Yes, I think I've got 3 questions. The first one is on the consumer health care category growth rates. In the release you're saying you think it's coming in at the lower end of the 3% to 5% range on seasonality and the slowdown in China baby. Could you try and sort of tease those 2 out? I mean essentially, given the China birth slowdown, will it be more difficult now generally for the consumer health care category growth to get back to previous levels? That's number one. Number two, on China baby, I mean clearly, you're doing lots of things to drive growth there, but a question really on the headwinds. I mean, is it fair to say that the real headwind from the 11% decline in number of babies born, that the real headwind is yet to come given that China is more of a late-stage formula market? So basically, what are the risks that things get worse there before they get better? And #3, I know this is a sales release, but I guess I can't resist the temptation to ask the margin question. You've rebutted the margin reset concern quite strongly in the past. If you don't manage to get to the growth algorithm that you've set yourself, how long do you think you'll give yourself before you feel it's appropriate to spend more to help fuel that better top line.

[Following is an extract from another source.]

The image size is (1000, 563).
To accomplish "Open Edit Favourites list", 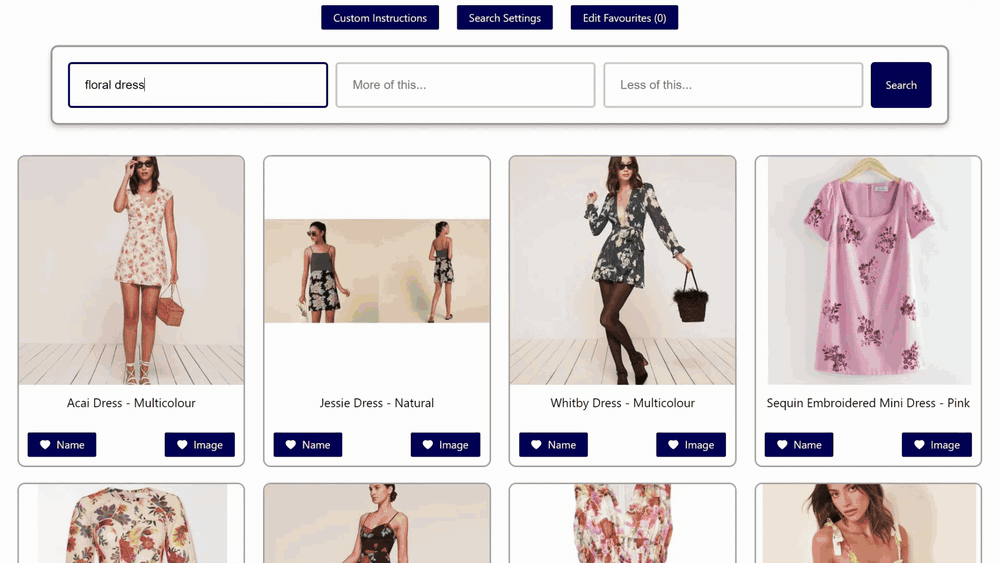I will (x=624, y=18).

So let me just say to you, Chas, that the consumer health category algorithm of 3% to 5% is still very much intact, and even if it is at the lower end in first quarter, it's quite seasonal. And I think you should call it -- that's why I don't think there is any -- I will not point to any changes. And this is including the impact on China baby where we've said that although there are some birth rate changes, obviously, as we see the birth rate decline, there is plenty of premiumization opportunity. And I think my macro position is that we should not also get too worked up about the China growth market even if there is some growth there, because we still have a huge runway for our brands. I mean we are still a modest share in China and when I think about the opportunities in China, they are just mind-boggling. They really, really do. So I would not like to feel that we are living in a world of constraints, we are living in a world of scarcity. This is a world of abundance, and I think the growth in China baby is massive, and we should really think about that and not look at Nielsen data on -- personally, I mean this is how I want to internally also talk about this. So this is how I see it -- maintain. And on the profit margins, I think, first of all, I want you to know that we have been investing behind, like I said in terms of CapEx, in terms of investments for more resilience in our brands over the last 18 months. We have -- if we wanted to move our margin needle up materially, we would have found a different approach to RB2.0. We might have found a different approach to Mead Johnson. And we did not. So I think this is a business which is working hard to create the right operating model, the right organization, the right investment profiles for the company for long-term growth. This is not -- so I think we are making investments where we need to. Adi already talked to you that even in a time when we were growth-constrained from supply challenges in China, we continued to invest to make sure that we did not lose shelf space. We did not lose our in-store, what we call, nutrition consultants and the investment that goes behind brands. Just so that when we got back, we didn't have all the catch-up which would have been even worse if we hadn't done. So I don't think -- we remain -- we've reiterated our margin targets for the year, which is to maintain our margins for 2018 -- 2019, and there is nothing more to add here.
Okay. Thanks very much, Chas. That's all the questions we have. So thank you very much, and we'll close the call now.
Thank you very much for joining.
Thank you, ladies and gentlemen. That concludes that conference for today. You may now disconnect.